La creazione di questo modello statuario che si inserisce nel più ampio filone delle figure dormienti ebbe grande fortuna nel mondo romano di età adrianea-antonina; se ne conoscono ben sette repliche, fra cui la più famosa è quella del Louvre restaurata dal Bernini. Il prototipo forse creato in Italia deve però risalire a qualche secolo addietro ad età tardo-ellenistica, ad un’epoca cioè che rinnova in campo artistico il linguaggio figurativo, qui evidente nella scelta di un tipo iconografico che unisce accanto all’interesse per l’insolito e l’eccezionale anche lo studio per la psicologia del personaggio, che appare esposto in tutta la sua vulnerabilità in un momento di languido abbandono.

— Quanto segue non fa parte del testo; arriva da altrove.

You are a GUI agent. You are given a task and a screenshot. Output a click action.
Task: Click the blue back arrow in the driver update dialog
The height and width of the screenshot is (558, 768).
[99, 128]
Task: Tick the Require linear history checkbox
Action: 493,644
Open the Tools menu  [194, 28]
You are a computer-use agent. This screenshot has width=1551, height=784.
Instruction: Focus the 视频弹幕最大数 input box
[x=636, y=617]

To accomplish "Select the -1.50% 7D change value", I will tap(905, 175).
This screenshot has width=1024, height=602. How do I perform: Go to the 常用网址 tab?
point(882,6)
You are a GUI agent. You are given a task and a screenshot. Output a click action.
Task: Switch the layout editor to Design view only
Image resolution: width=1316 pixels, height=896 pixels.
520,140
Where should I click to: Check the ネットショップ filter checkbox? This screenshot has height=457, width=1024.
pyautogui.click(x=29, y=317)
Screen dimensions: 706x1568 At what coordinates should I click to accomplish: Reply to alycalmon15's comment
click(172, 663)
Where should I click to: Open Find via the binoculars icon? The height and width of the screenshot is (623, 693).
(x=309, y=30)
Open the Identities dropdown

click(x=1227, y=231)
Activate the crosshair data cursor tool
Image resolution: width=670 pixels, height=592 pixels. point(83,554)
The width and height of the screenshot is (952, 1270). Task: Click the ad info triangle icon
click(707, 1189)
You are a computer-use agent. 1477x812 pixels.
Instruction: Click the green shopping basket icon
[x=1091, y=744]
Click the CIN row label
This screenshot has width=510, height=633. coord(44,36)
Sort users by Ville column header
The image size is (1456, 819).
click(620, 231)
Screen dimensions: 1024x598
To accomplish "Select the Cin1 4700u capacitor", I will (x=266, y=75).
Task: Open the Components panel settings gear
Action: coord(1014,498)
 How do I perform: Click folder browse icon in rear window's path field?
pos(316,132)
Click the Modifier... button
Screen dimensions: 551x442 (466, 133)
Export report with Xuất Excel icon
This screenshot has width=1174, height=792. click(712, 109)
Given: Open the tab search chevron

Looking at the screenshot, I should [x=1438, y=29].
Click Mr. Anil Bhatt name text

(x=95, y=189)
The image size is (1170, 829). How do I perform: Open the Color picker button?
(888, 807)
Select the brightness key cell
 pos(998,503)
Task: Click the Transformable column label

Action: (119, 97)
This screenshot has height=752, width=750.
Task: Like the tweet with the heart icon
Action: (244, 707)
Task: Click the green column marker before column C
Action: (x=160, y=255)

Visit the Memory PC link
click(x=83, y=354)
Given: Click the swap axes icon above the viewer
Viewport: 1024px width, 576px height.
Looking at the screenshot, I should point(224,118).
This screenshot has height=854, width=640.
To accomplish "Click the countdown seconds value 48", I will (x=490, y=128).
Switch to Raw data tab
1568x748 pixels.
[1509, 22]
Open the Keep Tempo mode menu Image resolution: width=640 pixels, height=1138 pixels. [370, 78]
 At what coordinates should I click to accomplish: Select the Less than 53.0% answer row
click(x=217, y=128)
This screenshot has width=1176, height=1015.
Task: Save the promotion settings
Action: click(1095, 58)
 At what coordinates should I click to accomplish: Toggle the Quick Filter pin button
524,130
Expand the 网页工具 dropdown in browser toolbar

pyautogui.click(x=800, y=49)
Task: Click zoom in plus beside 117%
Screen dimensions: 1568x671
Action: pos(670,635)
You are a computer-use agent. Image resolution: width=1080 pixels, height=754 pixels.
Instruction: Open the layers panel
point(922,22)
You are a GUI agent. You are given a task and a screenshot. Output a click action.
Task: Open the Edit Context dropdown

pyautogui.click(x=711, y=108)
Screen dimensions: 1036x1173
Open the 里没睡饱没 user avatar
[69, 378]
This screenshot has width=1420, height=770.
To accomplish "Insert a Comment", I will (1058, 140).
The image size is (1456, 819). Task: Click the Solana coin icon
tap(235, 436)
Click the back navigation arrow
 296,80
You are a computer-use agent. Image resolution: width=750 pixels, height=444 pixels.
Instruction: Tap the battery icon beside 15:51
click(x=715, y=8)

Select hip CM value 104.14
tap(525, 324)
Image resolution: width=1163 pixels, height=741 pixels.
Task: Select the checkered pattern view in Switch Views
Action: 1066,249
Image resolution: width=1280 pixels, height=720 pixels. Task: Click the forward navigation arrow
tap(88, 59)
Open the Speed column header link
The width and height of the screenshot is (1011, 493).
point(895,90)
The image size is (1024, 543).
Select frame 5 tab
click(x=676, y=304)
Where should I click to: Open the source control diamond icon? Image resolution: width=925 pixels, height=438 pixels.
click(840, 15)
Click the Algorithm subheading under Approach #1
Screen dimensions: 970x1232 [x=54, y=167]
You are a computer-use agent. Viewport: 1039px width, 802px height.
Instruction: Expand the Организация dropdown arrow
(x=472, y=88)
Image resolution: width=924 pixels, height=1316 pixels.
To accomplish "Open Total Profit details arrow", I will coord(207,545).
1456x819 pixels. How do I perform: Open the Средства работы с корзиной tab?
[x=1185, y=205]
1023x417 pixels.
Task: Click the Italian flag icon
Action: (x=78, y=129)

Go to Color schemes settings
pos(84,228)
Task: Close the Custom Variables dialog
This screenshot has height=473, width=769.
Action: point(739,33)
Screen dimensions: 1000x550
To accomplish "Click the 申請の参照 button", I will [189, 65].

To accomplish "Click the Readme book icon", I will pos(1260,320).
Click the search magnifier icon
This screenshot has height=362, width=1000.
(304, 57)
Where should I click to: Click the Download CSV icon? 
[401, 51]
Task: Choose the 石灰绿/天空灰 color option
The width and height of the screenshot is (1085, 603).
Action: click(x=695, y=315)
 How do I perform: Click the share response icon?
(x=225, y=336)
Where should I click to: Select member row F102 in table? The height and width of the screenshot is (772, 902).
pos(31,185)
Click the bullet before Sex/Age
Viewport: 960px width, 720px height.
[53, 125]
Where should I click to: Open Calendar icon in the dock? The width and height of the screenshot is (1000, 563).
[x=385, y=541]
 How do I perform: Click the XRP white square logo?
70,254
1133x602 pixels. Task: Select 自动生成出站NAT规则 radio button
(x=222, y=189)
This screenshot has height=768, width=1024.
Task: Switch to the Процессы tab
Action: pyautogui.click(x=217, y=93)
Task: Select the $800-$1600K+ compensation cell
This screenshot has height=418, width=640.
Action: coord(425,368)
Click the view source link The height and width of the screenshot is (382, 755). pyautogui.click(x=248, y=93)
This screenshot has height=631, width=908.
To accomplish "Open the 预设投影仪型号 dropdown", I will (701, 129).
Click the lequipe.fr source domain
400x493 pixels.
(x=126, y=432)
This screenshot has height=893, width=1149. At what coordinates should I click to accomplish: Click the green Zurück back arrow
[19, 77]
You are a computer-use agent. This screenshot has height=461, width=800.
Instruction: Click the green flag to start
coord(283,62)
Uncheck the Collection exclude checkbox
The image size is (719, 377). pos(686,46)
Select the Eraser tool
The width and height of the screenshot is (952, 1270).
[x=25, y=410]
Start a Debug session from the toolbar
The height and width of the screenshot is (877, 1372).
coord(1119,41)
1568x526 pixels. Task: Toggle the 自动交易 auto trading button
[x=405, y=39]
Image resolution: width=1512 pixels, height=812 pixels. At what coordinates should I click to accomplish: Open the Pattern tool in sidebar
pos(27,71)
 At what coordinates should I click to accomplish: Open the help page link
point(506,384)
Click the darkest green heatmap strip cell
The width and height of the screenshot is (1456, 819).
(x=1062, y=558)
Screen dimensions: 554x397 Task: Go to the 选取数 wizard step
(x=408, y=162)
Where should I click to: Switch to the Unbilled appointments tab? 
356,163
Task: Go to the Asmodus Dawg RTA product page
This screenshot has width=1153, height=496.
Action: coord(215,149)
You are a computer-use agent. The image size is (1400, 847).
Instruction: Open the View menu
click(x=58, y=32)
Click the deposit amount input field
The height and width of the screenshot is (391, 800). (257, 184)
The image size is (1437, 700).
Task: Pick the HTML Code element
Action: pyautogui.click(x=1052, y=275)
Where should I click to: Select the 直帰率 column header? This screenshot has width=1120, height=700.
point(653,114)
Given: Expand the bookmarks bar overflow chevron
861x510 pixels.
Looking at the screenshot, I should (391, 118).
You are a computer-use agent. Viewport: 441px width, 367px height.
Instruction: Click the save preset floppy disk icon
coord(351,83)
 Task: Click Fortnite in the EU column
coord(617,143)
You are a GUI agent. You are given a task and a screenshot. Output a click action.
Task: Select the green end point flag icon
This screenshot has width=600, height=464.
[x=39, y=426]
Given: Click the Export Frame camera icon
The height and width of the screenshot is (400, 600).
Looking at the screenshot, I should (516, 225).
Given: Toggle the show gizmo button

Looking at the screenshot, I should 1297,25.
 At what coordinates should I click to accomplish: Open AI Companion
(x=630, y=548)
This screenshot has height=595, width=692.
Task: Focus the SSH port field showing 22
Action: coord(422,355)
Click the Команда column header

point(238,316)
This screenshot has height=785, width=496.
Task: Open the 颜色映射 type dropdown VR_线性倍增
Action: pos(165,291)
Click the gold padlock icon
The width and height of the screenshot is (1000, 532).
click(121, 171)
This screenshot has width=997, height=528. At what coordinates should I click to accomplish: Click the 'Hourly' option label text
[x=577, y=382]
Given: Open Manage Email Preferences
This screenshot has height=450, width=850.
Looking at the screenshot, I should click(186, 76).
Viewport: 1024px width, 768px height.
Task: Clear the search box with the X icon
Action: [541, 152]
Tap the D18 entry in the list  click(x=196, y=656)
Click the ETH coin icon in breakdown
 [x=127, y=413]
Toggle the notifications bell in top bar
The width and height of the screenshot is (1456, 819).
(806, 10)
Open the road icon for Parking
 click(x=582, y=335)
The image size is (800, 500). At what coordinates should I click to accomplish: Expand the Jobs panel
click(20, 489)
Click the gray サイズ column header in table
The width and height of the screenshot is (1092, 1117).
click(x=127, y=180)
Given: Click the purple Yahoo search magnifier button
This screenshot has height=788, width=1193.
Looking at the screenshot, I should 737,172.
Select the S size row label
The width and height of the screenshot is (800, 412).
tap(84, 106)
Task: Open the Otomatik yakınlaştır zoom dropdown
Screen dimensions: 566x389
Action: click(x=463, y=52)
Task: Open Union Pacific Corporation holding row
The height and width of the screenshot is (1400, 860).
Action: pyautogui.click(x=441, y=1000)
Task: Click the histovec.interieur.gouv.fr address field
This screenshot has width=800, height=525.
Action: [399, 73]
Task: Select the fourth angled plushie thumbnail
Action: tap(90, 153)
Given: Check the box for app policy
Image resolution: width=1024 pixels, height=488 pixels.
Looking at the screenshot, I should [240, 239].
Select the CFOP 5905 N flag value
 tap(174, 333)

L’Ermafrodito degli Uffizi è l’unica opera di cui non si conosce il contesto originario. Le altre repliche di cui si può ricostruire la provenienza sono collegate a quartieri residenziali destinati all’otium, a edifici termali, a ginnasi e anche a teatri, dove più forte che altrove è il richiamo alla sfera delle acque e al culto e ostentazione del corpo (Anguissola 2010).

Bibliografia

Publio Ovidio Nasone, Metamorfosi,  a cura di P. Bernardini Marzolla, Torino 1979; G. Mansuelli, Galleria degli Uffizi. Le sculture, vol. I, Roma 1958;A.Anguissola, Nec utrumque e utrumque videtur: osservazioni sull’Ermafrodito addormentato degli Uffizi, in Studi e restauri. I marmi antichi della Galleria degli Uffizi, v. III, a cura di Antonella Romualdi, Firenze 2010, pp. 21-75; A.Romualdi, Introduzione, in Studi e restauri. I marmi antichi della Galleria degli Uffizi, v. III, a cura di Antonella Romualdi, Firenze 2010, pp. 11-17; A.Natali, La virtù dei mecenati. La nuova Sala dell’Ermafrodito, in La Virtù del Principe. L’Allegoria di Jacopo Ligozzi, Gli Uffizi. Studi e ricerche 30, a cura di Francesca de Luca e Marta Onali, Firenze 2015, pp. 11-18.